Liquid-like hills of the Klang River
recline around her cloud-veiled valley.
Low-lying light reveals
masses of restless people,
rising slowly from their blank and blinded night.
They walk or wind about on roughened roads,
a cacophony of multicolored cars and buses
or ceaseless cycles.
Hordes cascade out
to take their toilsome day.

Many pious and impassioned faithful
cry out with anguished, wistful prayers,
seeking to save themselves
from a postponed certainty of Sheol.
Others simply wake, avoiding prayer
to take a faster time to get to where
the checker-board streets will bear them.

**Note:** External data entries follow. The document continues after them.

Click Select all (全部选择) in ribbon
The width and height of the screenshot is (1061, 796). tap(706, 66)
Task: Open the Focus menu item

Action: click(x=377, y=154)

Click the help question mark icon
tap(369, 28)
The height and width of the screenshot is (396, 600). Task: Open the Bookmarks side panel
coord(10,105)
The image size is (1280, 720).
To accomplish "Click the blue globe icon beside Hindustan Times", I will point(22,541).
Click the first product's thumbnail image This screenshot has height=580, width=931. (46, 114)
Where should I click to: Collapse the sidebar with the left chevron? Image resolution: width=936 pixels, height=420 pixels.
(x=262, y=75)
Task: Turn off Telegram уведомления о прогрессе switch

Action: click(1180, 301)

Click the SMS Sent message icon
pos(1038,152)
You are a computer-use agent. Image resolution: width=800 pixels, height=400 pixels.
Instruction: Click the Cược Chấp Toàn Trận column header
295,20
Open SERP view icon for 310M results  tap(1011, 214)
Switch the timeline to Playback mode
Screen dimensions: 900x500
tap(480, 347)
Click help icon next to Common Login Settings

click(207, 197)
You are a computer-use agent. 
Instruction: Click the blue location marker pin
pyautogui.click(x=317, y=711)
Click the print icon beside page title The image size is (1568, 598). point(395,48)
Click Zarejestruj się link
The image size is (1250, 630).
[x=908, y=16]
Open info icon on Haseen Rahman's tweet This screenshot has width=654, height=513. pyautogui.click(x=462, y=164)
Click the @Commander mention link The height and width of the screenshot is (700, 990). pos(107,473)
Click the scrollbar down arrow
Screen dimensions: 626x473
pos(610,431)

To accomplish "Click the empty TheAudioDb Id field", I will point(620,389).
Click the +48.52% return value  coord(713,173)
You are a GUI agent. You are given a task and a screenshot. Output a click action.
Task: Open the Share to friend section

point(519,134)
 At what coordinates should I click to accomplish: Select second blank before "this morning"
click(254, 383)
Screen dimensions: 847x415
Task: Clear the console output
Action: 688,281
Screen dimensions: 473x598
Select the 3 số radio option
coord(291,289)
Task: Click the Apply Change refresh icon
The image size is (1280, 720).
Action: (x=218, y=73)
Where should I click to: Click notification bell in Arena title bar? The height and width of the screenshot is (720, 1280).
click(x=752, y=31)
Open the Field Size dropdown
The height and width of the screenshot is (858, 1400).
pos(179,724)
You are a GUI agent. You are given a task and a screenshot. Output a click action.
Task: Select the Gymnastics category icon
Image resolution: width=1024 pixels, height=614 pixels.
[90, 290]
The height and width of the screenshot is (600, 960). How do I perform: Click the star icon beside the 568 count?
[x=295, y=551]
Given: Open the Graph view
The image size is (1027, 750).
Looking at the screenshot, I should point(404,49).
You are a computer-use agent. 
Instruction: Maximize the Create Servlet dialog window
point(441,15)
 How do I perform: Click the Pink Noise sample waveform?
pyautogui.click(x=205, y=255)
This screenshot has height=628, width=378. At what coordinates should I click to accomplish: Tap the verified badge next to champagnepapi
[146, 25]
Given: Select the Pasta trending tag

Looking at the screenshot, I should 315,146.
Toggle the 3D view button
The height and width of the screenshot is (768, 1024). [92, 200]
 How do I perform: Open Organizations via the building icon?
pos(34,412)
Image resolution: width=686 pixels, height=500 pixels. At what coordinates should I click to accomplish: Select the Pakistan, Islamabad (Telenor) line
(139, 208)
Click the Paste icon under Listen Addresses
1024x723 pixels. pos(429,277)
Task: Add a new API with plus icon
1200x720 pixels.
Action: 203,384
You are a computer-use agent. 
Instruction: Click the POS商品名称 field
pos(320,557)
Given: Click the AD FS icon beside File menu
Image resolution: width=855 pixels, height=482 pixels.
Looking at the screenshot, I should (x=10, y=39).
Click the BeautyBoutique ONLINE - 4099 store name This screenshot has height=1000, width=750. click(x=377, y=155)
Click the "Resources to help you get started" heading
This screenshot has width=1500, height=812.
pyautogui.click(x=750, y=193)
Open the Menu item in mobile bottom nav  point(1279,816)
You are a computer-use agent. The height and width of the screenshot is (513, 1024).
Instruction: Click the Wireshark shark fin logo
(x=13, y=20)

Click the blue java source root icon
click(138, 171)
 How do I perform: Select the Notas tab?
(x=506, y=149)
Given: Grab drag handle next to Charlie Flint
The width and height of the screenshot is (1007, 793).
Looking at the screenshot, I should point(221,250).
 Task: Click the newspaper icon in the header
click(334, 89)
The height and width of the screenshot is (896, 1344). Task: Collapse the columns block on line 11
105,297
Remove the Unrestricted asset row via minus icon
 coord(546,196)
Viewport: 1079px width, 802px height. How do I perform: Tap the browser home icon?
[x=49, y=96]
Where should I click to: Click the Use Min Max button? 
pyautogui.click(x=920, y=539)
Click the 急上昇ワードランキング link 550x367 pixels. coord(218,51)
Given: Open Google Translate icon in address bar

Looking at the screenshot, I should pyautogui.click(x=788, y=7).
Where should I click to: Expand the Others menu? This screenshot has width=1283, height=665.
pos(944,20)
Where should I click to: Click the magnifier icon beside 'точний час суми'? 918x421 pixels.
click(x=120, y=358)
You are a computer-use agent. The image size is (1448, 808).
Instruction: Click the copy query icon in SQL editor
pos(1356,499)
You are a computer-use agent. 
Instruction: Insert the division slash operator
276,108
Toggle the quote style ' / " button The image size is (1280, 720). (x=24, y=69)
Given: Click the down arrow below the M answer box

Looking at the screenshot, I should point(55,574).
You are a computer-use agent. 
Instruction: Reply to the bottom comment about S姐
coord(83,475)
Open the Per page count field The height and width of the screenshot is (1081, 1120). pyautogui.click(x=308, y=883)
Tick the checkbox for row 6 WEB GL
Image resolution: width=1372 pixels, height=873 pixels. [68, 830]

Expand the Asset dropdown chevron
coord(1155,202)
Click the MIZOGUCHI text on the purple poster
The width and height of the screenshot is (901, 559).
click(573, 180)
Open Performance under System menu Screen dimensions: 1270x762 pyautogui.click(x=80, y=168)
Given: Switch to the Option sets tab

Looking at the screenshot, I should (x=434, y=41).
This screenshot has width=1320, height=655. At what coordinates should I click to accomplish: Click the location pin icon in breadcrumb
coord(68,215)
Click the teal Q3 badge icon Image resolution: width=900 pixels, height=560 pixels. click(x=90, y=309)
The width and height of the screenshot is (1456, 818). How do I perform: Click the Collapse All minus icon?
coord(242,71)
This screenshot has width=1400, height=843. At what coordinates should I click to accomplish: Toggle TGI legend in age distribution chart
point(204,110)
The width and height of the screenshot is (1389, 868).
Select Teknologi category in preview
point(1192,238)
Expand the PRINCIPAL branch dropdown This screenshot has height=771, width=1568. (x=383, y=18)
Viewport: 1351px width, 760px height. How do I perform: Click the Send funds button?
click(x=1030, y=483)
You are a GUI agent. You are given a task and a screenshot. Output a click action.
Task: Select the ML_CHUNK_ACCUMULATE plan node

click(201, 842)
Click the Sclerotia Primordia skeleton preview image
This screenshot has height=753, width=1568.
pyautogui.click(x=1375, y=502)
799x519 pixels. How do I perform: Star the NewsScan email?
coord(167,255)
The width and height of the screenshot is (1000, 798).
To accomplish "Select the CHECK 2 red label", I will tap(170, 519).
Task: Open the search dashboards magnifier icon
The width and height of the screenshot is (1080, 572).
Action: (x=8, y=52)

The rushing seeming feral-driven seekers of work
stop in roadways clogged
as rivers dammed by heavy rain’s debris.
Are those who don’t pray
damned as well by hardened tasks
grown tough and cold as shards of clay?
Still, highways push the steel-imprisoned minions,
like flash floods rushing down
their rain-filled ways.

The Klang River still wanders softly,
silently through the valley
among her orphaned children:
Rounded ridges, carved roadways,
and peoples living their days.
Syrup-like, its green-gray waters
ease great silted burdens into the sea.
Like all of us,
for sure, each drop will one day pass
into a still and darkened depth.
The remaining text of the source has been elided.